Les constructeurs automobiles tirent les conséquences de la crise des semi-conducteurs qui paralyse depuis plusieurs mois leurs activités. Renault a annoncé, vendredi 25 juin, le début d’une coopération stratégique avec l'industriel franco-italien STMicroelectronics allant de la conception à la production de semi-conducteurs pour les systèmes d’électronique de puissance des voitures hybrides et électriques.

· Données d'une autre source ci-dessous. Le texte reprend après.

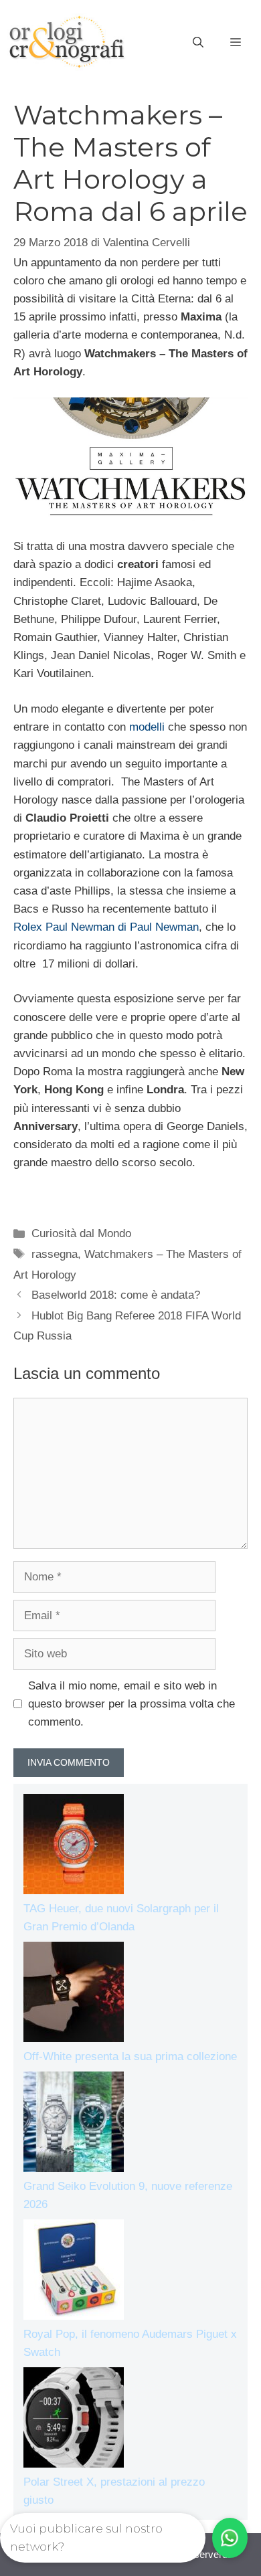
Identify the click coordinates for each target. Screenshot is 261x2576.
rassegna (54, 1254)
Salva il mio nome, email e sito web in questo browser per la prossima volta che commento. (131, 1703)
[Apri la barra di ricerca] (198, 43)
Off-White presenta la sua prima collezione (130, 2056)
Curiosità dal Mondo (81, 1233)
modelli (147, 727)
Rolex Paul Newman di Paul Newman (106, 927)
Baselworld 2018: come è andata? (115, 1295)
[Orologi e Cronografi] (67, 41)
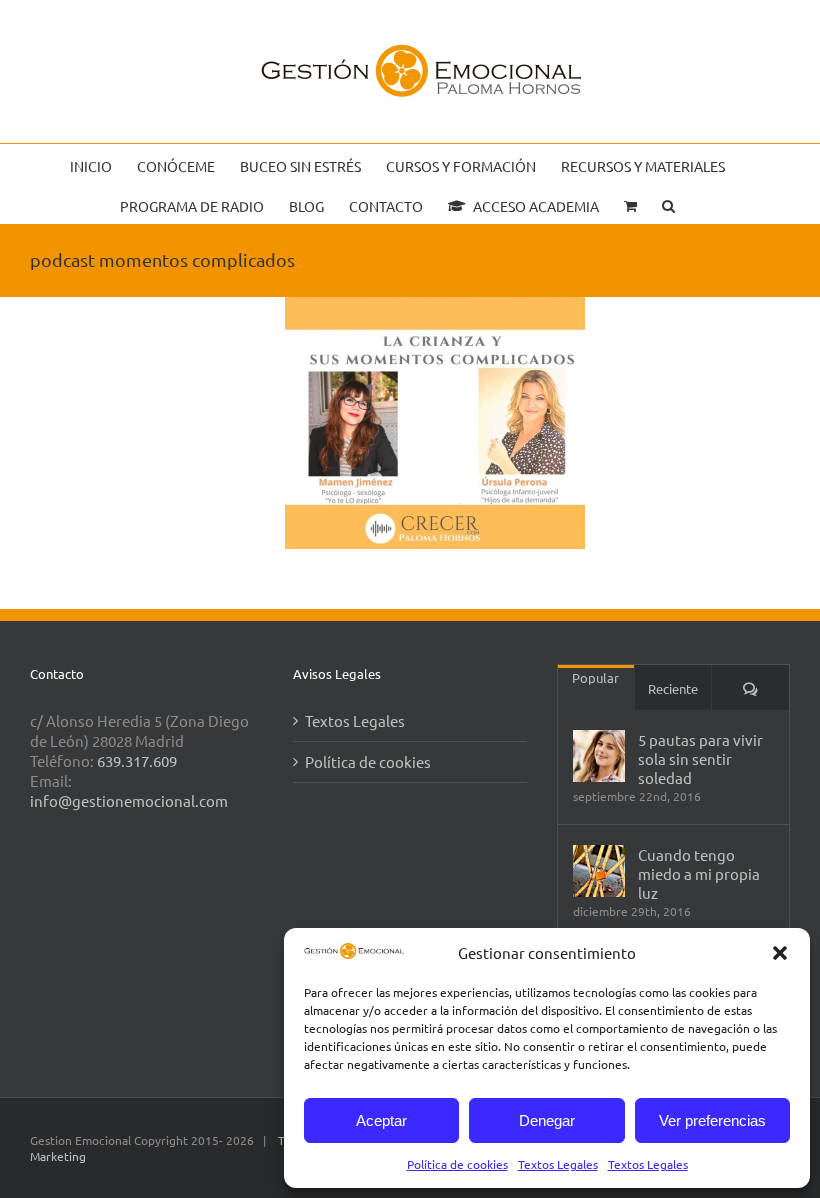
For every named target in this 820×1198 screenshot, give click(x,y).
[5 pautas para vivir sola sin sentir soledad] (599, 756)
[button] (780, 953)
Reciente (673, 688)
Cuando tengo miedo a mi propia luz (699, 873)
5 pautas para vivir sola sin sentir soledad (700, 758)
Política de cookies (457, 1164)
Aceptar (381, 1120)
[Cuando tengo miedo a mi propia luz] (599, 871)
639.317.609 (137, 760)
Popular (595, 677)
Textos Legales (558, 1164)
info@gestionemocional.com (129, 800)
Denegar (547, 1120)
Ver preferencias (712, 1120)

Les travaux des deux groupes porteront sur l’amélioration de la performance énergétique, "en s'appuyant sur les technologies et produits semi-conducteurs à grand gap de STMicroelectronics", fait état un communiqué. Renault s’engage à garantir "des volumes importants […] pour l'utilisation annuelle des modules et transistors de puissance à partir de 2026-2030" du groupe franco-italien.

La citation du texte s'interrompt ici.